Team Nunavut is the smallest team participating in the games — but Seeteenak said Aug. 5 that he expects the Nunavut wrestlers will do fine, although they’ll be competing against wrestlers with far more experience who have their eye on representing Canada in the 2016 summer Olympic games in Rio de Janeiro, Brazil.
Unlike Nunavut’s wrestlers, many members of wrestling teams from other provinces and territories participate in numerous competitions throughout the year.
“They may lack the experience, but they’re there to compete,” Seeteenak said.
On Aug. 5 Team Nunavut’s three wrestlers were due to weigh in for their wrestling class — an important part of qualifying for the competition.
Saviakjuk’s class is for wrestlers weighing up to 54 kilos, Haulli’s class for wrestlers up to 85 kilos and Siksik’s for those up to 100 kilos.
Wrestling has been part of Olympic Games of 1896, but it may be the world’s oldest competitive sport, with Egyptian wall paintings from 5,000 B.C. depicting wrestlers.
The original Greek Olympics put wrestling on the map in the ancient world in 708 B.C. when wrestling was more violent, punishing sport with ties to military training, according to information from the Canada Summer Games.

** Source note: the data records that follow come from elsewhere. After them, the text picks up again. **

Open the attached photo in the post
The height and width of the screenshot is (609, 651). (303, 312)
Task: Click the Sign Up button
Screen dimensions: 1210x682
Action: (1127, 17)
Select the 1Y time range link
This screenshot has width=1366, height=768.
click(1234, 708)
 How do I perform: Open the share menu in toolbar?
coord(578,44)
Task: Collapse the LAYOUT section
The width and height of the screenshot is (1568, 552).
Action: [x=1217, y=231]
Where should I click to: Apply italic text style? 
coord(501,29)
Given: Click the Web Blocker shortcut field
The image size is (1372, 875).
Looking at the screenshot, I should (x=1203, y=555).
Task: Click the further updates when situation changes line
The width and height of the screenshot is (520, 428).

Now, the goal of each match is for a wrestler to pin the shoulder blades of his or her opponent to the mat at the same time: that pin or “fall” ends the match immediately.
The wrestling competitions are scheduled to take place Aug. 6 and Aug. 7 at the Sherbrooke CEGEP college, inside a venue with five gymnasiums, a swimming pool and an indoor track.
On Aug. 6 the team meets Alberta, B.C., Newfoundland and Labrador, and Manitoba.